### GOAL OF THE EXERCISE
Reproduce the records below, beginning with the line that contains "The width and height of the screenshot is (851, 401)." and continuing through the last line of the records, both ends included.

### Raw records
○ ○ ○ ○

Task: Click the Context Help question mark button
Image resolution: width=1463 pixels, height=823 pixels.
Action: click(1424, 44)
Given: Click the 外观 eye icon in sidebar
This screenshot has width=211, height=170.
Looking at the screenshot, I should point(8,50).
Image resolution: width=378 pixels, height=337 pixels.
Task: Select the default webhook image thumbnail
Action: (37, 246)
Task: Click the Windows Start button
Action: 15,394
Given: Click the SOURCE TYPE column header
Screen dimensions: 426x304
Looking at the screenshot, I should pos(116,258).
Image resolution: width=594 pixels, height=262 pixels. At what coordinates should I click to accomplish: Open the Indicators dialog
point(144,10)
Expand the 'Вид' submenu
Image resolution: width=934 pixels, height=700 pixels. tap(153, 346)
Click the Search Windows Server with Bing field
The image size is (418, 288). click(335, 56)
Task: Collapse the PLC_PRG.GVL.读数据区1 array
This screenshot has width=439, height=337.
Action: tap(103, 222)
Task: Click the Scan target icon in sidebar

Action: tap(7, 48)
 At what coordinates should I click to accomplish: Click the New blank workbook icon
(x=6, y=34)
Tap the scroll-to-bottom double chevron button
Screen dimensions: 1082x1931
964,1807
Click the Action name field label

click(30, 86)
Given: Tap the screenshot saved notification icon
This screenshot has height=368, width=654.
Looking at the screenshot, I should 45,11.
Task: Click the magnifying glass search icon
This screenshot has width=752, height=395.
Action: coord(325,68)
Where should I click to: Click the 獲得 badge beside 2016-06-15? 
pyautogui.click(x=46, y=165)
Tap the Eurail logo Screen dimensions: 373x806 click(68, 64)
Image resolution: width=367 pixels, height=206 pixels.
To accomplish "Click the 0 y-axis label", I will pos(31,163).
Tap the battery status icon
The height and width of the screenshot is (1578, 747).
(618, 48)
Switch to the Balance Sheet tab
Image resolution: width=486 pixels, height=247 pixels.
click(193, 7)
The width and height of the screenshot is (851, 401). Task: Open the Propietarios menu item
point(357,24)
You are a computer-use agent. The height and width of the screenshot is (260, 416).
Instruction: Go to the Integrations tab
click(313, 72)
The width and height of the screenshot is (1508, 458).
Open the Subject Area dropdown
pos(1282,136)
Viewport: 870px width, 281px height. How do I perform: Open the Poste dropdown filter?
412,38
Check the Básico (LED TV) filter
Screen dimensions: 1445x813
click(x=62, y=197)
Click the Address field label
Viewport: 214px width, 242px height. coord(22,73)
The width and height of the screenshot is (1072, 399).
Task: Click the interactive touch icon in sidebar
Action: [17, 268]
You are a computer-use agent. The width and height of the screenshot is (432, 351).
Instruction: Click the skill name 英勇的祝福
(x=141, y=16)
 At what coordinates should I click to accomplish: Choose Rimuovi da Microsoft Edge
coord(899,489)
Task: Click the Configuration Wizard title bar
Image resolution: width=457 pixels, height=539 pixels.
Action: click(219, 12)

○ ○ ○ ○

### IN RESPONSE
The width and height of the screenshot is (851, 401). Task: Open the Propietarios menu item
point(357,24)
You are a computer-use agent. The height and width of the screenshot is (260, 416).
Instruction: Go to the Integrations tab
click(313, 72)
The width and height of the screenshot is (1508, 458).
Open the Subject Area dropdown
pos(1282,136)
Viewport: 870px width, 281px height. How do I perform: Open the Poste dropdown filter?
412,38
Check the Básico (LED TV) filter
Screen dimensions: 1445x813
click(x=62, y=197)
Click the Address field label
Viewport: 214px width, 242px height. coord(22,73)
The width and height of the screenshot is (1072, 399).
Task: Click the interactive touch icon in sidebar
Action: [17, 268]
You are a computer-use agent. The width and height of the screenshot is (432, 351).
Instruction: Click the skill name 英勇的祝福
(x=141, y=16)
 At what coordinates should I click to accomplish: Choose Rimuovi da Microsoft Edge
coord(899,489)
Task: Click the Configuration Wizard title bar
Image resolution: width=457 pixels, height=539 pixels.
Action: click(219, 12)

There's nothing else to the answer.